### WORK REQUIRED:
Your job with the data below is to output exactly the lines from the one holding "Given: Click 禁用 in the context menu" down to the one holding "The image size is (1387, 868).", both included, and no others.

### RECORDS SUPPLIED:

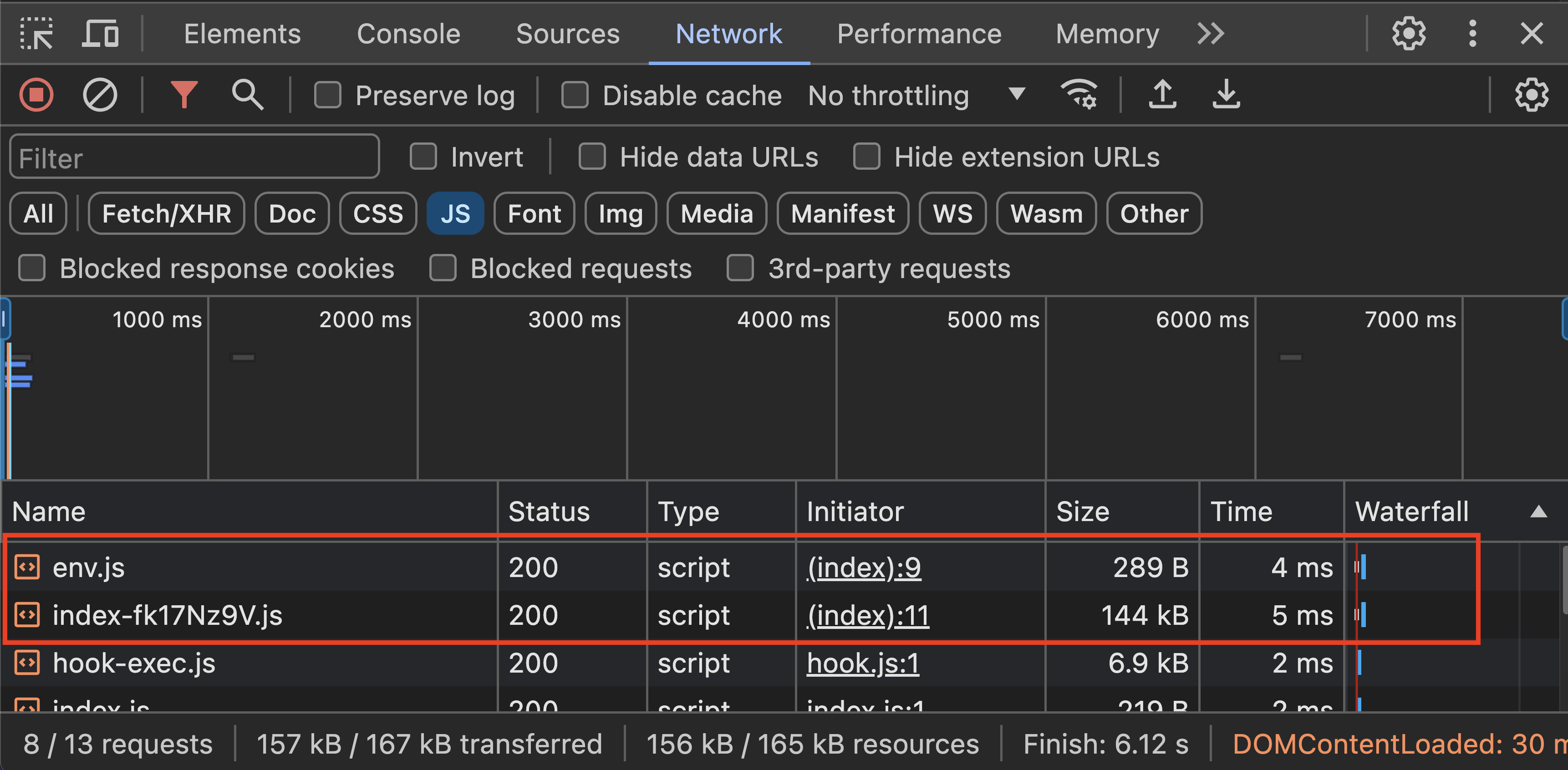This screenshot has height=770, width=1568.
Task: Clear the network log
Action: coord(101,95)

--

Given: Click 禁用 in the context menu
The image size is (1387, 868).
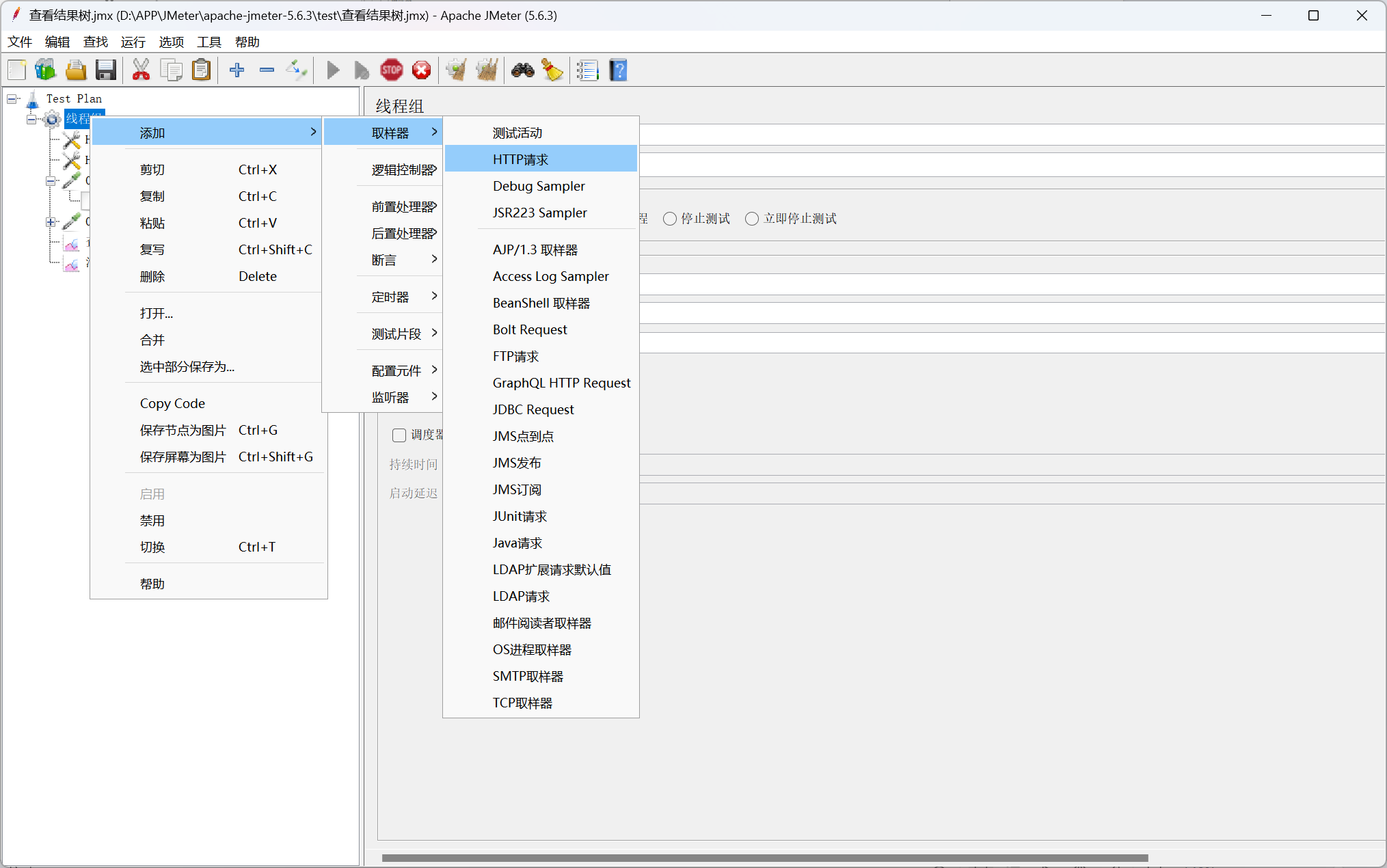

### RESULT BELOW:
Given: Click 禁用 in the context menu
The image size is (1387, 868).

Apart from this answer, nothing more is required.